Reputation: 339
I want to read only specific columns from HDF5 file and pass conditions on those columns. My concern is that I dont want to fetch all HDF5 file as dataframe in the memory. I want to get only my necessary columns with their conditions.
columns=['col1', 'col2']
condition= "col2==1"
groupname='\path\to\group'
Hdf5File=os.path.join('path\to\hdf5.h5')
with pd.HDFStore(Hdf5File, mode='r', format='table') as store:
if groupname in store:
df=pd.read_hdf(store, key=groupname, columns=columns, where=["col2==1"])
I get an error :
TypeError: cannot pass a column specification when reading a Fixed format store. this store must be selected in its entirety
Then I use below line which returns only specific columns:
df=store[groupname][columns]
But I dont know how can I pass condition on it.
Upvotes: 8
Views: 7501
Reputation: 210912
In order to be able to read HDF5 files conditionally, they must be saved in the table
format and the corresponding columns must be indexed.
Demo:
df = pd.DataFrame(np.random.rand(100,5), columns=list('abcde'))
df.to_hdf('c:/temp/file.h5', 'df_key', format='t', data_columns=True)
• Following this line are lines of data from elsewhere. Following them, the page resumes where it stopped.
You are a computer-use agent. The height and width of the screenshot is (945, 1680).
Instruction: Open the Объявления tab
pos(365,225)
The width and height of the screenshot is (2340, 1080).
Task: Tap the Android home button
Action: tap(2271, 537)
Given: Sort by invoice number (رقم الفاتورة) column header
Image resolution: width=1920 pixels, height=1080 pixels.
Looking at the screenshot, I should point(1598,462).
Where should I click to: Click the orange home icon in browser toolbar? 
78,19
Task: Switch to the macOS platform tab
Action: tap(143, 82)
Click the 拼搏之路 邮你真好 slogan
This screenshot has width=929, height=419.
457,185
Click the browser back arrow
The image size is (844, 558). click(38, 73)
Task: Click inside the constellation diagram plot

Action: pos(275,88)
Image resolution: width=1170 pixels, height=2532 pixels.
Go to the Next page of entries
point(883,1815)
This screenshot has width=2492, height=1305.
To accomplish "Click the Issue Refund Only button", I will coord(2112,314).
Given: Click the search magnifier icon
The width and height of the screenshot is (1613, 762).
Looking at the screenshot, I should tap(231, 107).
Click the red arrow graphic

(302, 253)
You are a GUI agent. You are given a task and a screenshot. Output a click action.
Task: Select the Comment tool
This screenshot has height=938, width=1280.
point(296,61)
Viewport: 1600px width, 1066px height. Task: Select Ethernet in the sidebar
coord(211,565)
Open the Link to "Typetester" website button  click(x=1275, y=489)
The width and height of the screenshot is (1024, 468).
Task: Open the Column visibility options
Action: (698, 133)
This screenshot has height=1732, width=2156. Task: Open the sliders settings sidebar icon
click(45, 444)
In [10]: pd.read_hdf('c:/temp/file.h5', 'df_key', where="a > 0.5 and a < 0.75")
Out[10]:
a b c d e
3 0.744123 0.515697 0.005335 0.017147 0.176254
5 0.555202 0.074128 0.874943 0.660555 0.776340
6 0.667145 0.278355 0.661728 0.705750 0.623682
8 0.701163 0.429860 0.223079 0.735633 0.476182
14 0.645130 0.302878 0.428298 0.969632 0.983690
15 0.633334 0.898632 0.881866 0.228983 0.216519
16 0.535633 0.906661 0.221823 0.608291 0.330101
17 0.715708 0.478515 0.002676 0.231314 0.075967
18 0.587762 0.262281 0.458854 0.811845 0.921100
21 0.551251 0.537855 0.906546 0.169346 0.063612
.. ... ... ... ... ...
68 0.610958 0.874373 0.785681 0.147954 0.966443
72 0.619666 0.818202 0.378740 0.416452 0.903129
73 0.500782 0.536064 0.697678 0.654602 0.054445
74 0.638659 0.518900 0.210444 0.308874 0.604929
76 0.696883 0.601130 0.402640 0.150834 0.264218
77 0.692149 0.963457 0.364050 0.152215 0.622544
85 0.737854 0.055863 0.346940 0.003907 0.678405
91 0.644924 0.840488 0.151190 0.566749 0.181861
93 0.710590 0.900474 0.061603 0.144200 0.946062
95 0.601144 0.288909 0.074561 0.615098 0.737097
[33 rows x 5 columns]
UPDATE:
If you can't change the HDF5 file, then consider the following technique:
In [13]: df = pd.concat([x.query("0.5 < a < 0.75")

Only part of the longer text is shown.